### SELECTION
###

Mr. Callaway is a junior, with a major in philosophy, at the Pennsylvania State University. This article is slightly condensed from the July, 1969, Commentary on Liberty, published by the Philadelphia County Young Americans for Freedom.
Air and water pollution do not raise basic philosophical or theoretical questions but nevertheless puzzle many libertarians. Can it be that there is no answer within a framework of voluntary agreement and that necessity requires regulation by government? Such problems present a clear challenge to the ideal of freedom and obviously require an answer.
Air and water pollution are a definite threat to the structure and continuation of urban, industrial civilization; they cannot and should not be underestimated. The quality and purity of this nation’s rivers and streams and air are continually deteriorating, but little has been done to correct the situation.
At issue here is the concept of "rights" and its proper extension. Air being a "free" good, does not a businessman have the right to use it as he sees fit? By the same token, does not the ethical conflict of this issue derive from an implicit assumption that everyone else has a right to clean air? The concept of human rights has changed over the years but can be recognized in writings going back at least to John Locke. On the other hand, air and water pollution on such a grand scale as we are experiencing today are relatively new problems. In view of this, the new facts of air and water pollution require an extension of the concept of rights.
Perhaps one reason why these problems have not already been solved is the loss of prestige which common law has suffered at the hands of this century’s invigorated legislatures. Some forgotten judge presiding over a case of damage due to air pollution might have solved this question long ago. A precedent, once set, might have avoided this problem as it looms today. In any case, the question remains, and the answer is not really so difficult as it may seem.
Assessing the Damage
Consider a small stream flowing through two properties. It seems clear that neither owner could claim the rights of property over the water of that stream in the same sense that they own the land. If one of them were to take a glassful, the water in the glass would be his, in the same sense as any other property, as soon as he lifted it out of the stream. Without prior agreements, however, the upstream property owner would not have the right to block the flow of the stream or to redirect it so that it would no longer pass through the land of the downstream man. Neither would one have the right to pollute the water of the stream so that it would be no longer usable by the other.
Unused water that flows down the stream belongs to no one so long as it is not used. Now, suppose that the man upstream opened some sort of mill or plant which had the side effect of polluting the stream. This business produces a product which the owner sells. Since this is a new product, the owner of the plant does not know that he is polluting the water as a result of his process. And since the amount of pollution is small, the man downstream may take no notice of the change in the quality of the water which is passing through his land and make no complaint. Everything continues smoothly between the two men.

###

### AVAILABLE DATA
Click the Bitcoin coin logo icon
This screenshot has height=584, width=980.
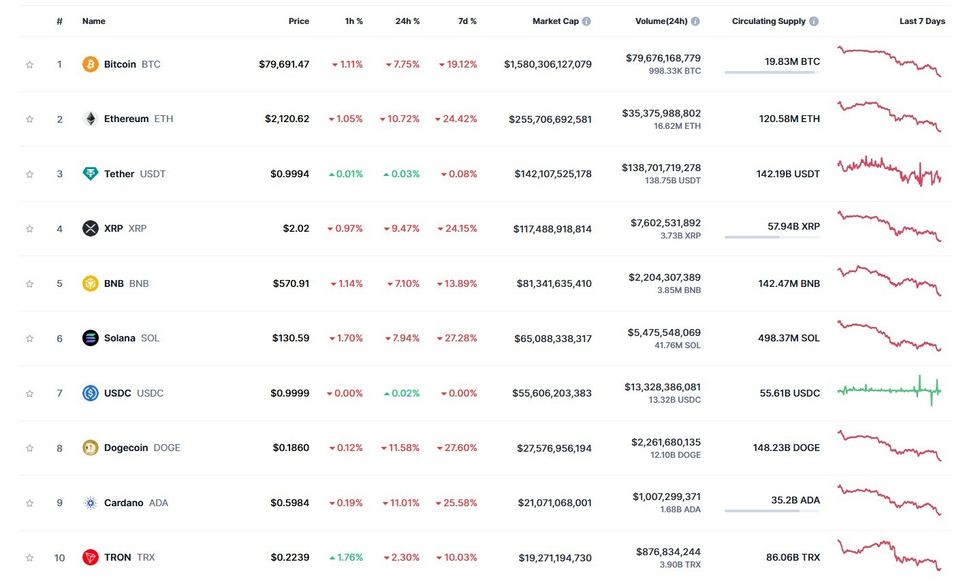90,64
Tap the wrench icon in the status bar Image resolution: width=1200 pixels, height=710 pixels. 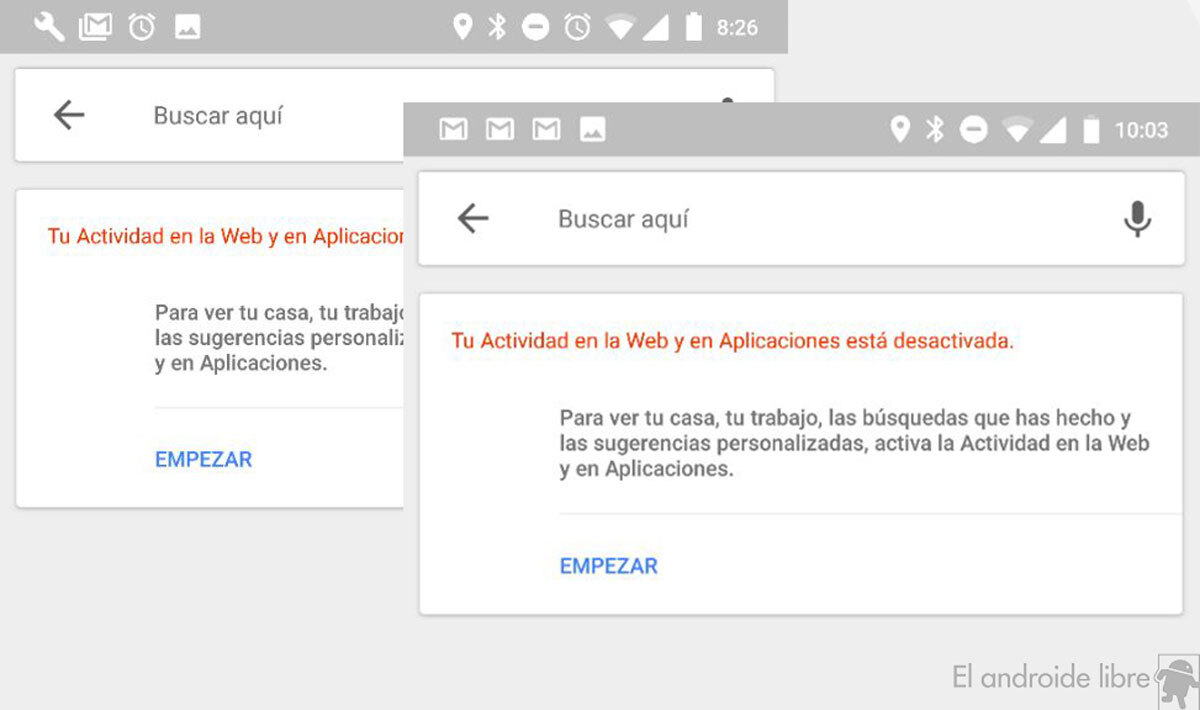[x=49, y=28]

###

### REQUIREMENT 1
Which publication carried the pollution article, and in what month and year?
### REQUIREMENT 2
Please copy the pollution article word for word between "Air and water pollution do" and "require an answer.", inclusive.

### EXERCISE SOLUTION 1
Commentary on Liberty, in July 1969.

### EXERCISE SOLUTION 2
Air and water pollution do not raise basic philosophical or theoretical questions but nevertheless puzzle many libertarians. Can it be that there is no answer within a framework of voluntary agreement and that necessity requires regulation by government? Such problems present a clear challenge to the ideal of freedom and obviously require an answer.